Regional Health Directorate of Bere / FETP-CI (AFENET), Cote d'Ivoire
Background: Between epidemiological weeks 07 and 10 of 2026, an unusual increase in persistent cough was reported in Kolossonguikaha village, located 13 km from Baradougou Rural Health Center in Mankono health district, Béré region, Côte d’Ivoire. An outbreak investigation was conducted to determine the magnitude of the event, describe cases by time, place, and person, identify associated risk factors, and recommend control measures.
Methods: We conducted a descriptive cross-sectional outbreak investigation on March 9, 2026. A suspected case was defined as any person residing in or having stayed in Kolossonguikaha presenting with a cough lasting at least two weeks since February 2026. A confirmed case was a suspected case with sputum positive for Mycobacterium tuberculosis using GeneXpert MTB/RIF assay. Active case finding included medical record review, household visits, and community interviews. Data on sociodemographic, clinical, and environmental characteristics were collected and analyzed using Excel and Epi Info 7.

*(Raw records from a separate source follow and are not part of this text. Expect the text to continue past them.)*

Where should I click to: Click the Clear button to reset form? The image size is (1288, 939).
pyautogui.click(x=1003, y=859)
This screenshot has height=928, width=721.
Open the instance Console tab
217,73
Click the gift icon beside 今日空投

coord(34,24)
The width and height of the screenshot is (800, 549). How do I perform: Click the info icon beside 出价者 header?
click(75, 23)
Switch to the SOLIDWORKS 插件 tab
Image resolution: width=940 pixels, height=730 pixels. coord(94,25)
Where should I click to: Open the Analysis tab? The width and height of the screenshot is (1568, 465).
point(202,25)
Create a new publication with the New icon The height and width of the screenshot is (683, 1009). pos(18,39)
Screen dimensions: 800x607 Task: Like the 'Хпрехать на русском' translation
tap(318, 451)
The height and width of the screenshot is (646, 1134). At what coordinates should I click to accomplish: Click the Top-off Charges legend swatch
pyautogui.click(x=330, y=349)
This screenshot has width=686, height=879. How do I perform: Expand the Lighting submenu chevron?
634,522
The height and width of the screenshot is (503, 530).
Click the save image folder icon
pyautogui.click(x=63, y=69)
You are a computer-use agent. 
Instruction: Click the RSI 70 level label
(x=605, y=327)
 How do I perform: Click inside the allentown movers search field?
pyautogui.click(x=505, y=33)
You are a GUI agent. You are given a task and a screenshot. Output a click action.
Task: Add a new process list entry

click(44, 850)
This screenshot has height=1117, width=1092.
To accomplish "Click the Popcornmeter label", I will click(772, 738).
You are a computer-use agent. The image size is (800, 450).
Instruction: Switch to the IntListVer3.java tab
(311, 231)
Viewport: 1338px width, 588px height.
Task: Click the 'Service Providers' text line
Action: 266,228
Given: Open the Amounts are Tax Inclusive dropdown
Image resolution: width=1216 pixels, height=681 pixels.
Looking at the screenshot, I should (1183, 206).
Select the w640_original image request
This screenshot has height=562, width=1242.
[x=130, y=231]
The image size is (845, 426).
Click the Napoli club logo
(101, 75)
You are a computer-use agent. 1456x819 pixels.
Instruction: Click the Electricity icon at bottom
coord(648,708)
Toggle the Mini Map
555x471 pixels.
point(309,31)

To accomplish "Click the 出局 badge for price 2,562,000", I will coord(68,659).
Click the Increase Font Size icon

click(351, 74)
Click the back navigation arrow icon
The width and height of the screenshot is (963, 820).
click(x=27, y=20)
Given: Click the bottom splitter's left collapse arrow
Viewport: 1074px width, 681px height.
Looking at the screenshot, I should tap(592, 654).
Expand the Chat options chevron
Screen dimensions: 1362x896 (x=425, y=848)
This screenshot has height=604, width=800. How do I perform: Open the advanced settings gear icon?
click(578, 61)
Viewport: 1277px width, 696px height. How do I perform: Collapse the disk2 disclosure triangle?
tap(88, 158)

Results: A total of 103 suspected cases were identified. The median age was 6 years (range: 0–30 years), and 67% were aged 1–9 years. Males accounted for 53.4% of cases. Among suspected cases, 31 individuals were eligible for sputum testing, and 12 were confirmed as pulmonary tuberculosis cases, yielding a positivity rate of 38.7%. Close contact with a symptomatic individual was reported by 33% of participants, while 83.5% attended the same school. All households reported exposure to wood smoke in poorly ventilated dwellings. Self-medication or use of traditional remedies was reported by 68.9% of cases. No deaths were recorded.
Conclusion: This investigation confirmed a community outbreak of pulmonary tuberculosis in Kolossonguikaha. Overcrowding, delayed healthcare-seeking behavior, and poor ventilation likely facilitated transmission. Strengthening active case finding, contact tracing, and community sensitization is essential to interrupt further spread.
Keywords: Tuberculosis, outbreak investigation, active case finding, GeneXpert, Côte d’Ivoire, Mankono
KOFFI Koidio Marcel Venance is a State Registered Nurse and Health Data Manager working as Surveillance Officer at the Regional Directorate of Health and Public Hygiene of Béré, Côte d’Ivoire. He is a graduate of the FETP Frontline and Intermediate programs and serves as an FETP mentor. He specializes in disease surveillance, data management, and outbreak investigation and response. He has participated in international scientific conferences, including the Pan-African Society of Public Health Conference and EMOIS 2025 (Nancy, France). In 2025, he was ranked 3rd best surveillance officer in Côte d’Ivoire.